━━━ Recorded information
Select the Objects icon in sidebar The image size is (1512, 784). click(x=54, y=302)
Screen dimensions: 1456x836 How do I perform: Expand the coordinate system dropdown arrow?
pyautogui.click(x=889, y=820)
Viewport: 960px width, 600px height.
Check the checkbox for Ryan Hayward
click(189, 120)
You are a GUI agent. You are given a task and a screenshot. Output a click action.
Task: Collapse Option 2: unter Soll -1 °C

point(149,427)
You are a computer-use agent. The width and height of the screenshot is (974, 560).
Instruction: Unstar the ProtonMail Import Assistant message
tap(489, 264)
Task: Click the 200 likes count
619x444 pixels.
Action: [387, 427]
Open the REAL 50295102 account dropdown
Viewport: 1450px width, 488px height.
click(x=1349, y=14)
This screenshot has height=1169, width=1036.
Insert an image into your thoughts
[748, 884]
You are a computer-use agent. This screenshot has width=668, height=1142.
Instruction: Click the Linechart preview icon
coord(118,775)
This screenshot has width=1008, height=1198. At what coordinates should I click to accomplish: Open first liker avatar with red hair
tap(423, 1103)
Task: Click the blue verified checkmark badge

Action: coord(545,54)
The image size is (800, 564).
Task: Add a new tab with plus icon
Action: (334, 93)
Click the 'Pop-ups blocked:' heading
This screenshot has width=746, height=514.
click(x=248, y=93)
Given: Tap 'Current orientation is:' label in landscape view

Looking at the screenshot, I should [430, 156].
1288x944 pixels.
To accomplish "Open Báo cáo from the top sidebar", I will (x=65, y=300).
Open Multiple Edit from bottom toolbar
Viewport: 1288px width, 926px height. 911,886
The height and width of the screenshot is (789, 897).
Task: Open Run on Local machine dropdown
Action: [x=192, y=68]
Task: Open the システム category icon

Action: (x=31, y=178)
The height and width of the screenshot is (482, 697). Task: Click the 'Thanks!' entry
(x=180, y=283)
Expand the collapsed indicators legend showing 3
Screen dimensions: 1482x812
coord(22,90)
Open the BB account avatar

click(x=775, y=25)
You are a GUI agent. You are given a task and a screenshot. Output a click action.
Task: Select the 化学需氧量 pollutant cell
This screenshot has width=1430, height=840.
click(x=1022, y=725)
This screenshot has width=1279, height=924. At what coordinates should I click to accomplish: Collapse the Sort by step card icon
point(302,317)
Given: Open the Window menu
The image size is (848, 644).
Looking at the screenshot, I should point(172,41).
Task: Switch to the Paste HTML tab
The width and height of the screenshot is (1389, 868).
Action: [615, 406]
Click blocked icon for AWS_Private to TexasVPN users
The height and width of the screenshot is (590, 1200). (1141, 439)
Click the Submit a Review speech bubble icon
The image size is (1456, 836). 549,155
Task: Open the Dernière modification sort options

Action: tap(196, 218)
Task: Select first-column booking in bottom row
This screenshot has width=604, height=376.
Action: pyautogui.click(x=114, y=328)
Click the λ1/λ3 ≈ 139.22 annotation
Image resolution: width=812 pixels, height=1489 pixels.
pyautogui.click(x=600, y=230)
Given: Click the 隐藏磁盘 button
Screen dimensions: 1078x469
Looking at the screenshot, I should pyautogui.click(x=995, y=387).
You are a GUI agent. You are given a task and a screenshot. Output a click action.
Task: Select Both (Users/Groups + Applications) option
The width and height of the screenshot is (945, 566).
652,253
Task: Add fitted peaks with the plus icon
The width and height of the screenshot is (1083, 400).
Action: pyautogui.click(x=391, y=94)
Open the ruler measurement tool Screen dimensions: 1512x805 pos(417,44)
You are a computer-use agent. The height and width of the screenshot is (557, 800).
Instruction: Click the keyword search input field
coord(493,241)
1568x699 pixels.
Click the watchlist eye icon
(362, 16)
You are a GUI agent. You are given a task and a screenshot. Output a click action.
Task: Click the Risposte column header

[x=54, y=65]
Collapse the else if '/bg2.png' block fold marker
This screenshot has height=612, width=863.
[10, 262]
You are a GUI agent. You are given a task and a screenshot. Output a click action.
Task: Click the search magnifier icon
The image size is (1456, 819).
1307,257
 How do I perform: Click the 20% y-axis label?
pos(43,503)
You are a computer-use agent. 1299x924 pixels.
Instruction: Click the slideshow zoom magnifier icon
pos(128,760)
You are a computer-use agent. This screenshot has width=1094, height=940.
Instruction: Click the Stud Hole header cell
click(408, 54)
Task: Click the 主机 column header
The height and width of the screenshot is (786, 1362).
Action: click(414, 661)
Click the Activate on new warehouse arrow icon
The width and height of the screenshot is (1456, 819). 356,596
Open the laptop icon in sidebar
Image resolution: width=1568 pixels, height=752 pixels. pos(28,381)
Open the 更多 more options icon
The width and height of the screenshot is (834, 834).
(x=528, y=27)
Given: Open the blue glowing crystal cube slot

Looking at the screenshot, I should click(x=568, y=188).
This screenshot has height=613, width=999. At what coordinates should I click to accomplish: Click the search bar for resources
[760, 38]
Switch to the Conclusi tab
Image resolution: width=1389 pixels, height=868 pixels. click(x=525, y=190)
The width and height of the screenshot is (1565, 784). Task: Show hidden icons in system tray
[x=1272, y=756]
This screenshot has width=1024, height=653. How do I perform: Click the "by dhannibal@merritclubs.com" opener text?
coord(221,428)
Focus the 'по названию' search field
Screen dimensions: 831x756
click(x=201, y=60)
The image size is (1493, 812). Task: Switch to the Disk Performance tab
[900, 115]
━━━━━━
_Task statement_.
Extract every line in the entries above that contains the string "search".

_Result_.
Instruction: Click the keyword search input field
Task: Click the search magnifier icon
This screenshot has height=613, width=999. At what coordinates should I click to accomplish: Click the search bar for resources
Focus the 'по названию' search field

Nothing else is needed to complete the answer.